Mais M. Tamaro rappelle qu’on « peut reprendre des oeuvres à certaines fins, on peut les citer sans que ce soit du plagiat. Il faut se mettre dans le contexte ». « Un réalisateur peut faire un film sur un autre réalisateur et reprendre certaines choses, donne-t-il en exemple. Ce n’est pas de toucher à une oeuvre qui est interdit. C’est de le faire subrepticement. »
Si une accusation de plagiat est grave, dit Normand Tamaro, « on peut très facilement dire que telle mélodie sur tel album nous rappelle une chanson de Jacques Brel. C’est un constat qui se pose » au-delà de la question légale, dit-il.

**Détails de l'exercice**: Recopiez mot pour mot l'intégralité du texte ci-dessus sur le plagiat.

**Informations fournies**:
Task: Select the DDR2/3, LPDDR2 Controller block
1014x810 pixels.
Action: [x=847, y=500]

==

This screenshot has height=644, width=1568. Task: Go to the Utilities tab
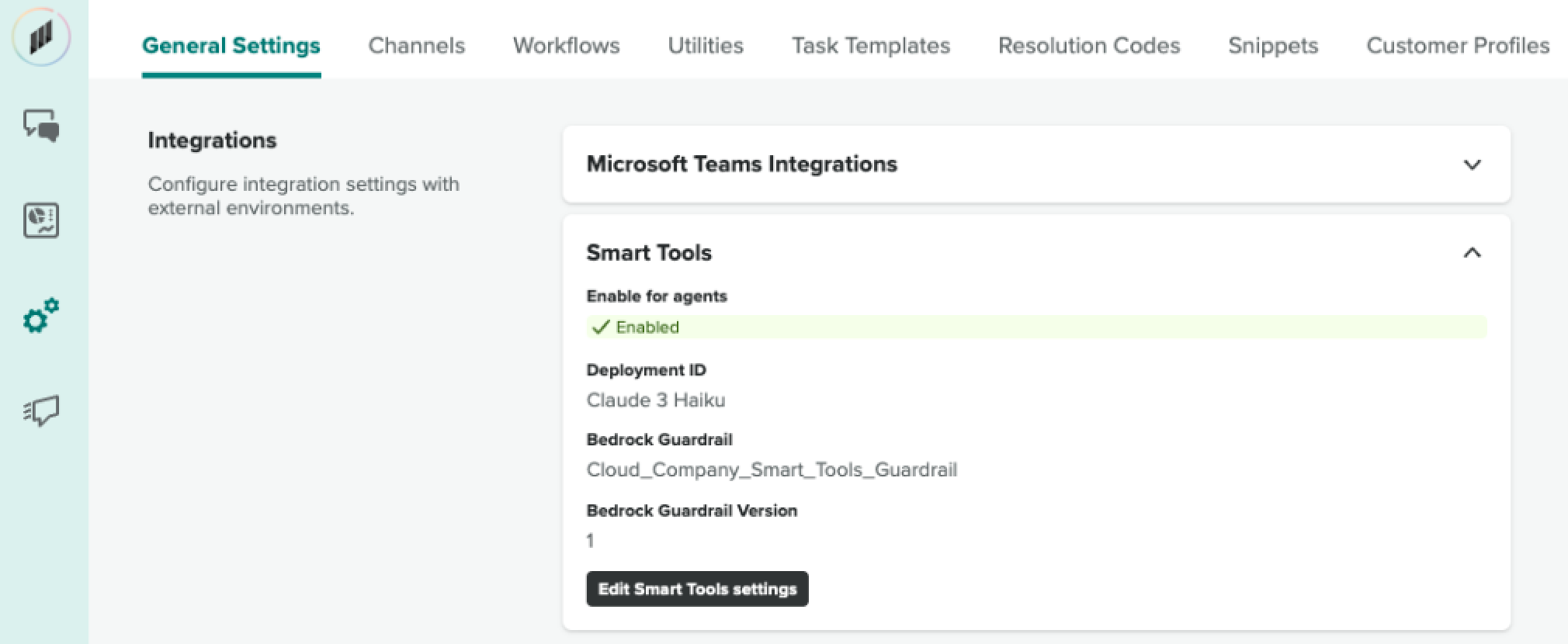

**Résultat ci-dessous**:
Mais M. Tamaro rappelle qu’on « peut reprendre des oeuvres à certaines fins, on peut les citer sans que ce soit du plagiat. Il faut se mettre dans le contexte ». « Un réalisateur peut faire un film sur un autre réalisateur et reprendre certaines choses, donne-t-il en exemple. Ce n’est pas de toucher à une oeuvre qui est interdit. C’est de le faire subrepticement. »
Si une accusation de plagiat est grave, dit Normand Tamaro, « on peut très facilement dire que telle mélodie sur tel album nous rappelle une chanson de Jacques Brel. C’est un constat qui se pose » au-delà de la question légale, dit-il.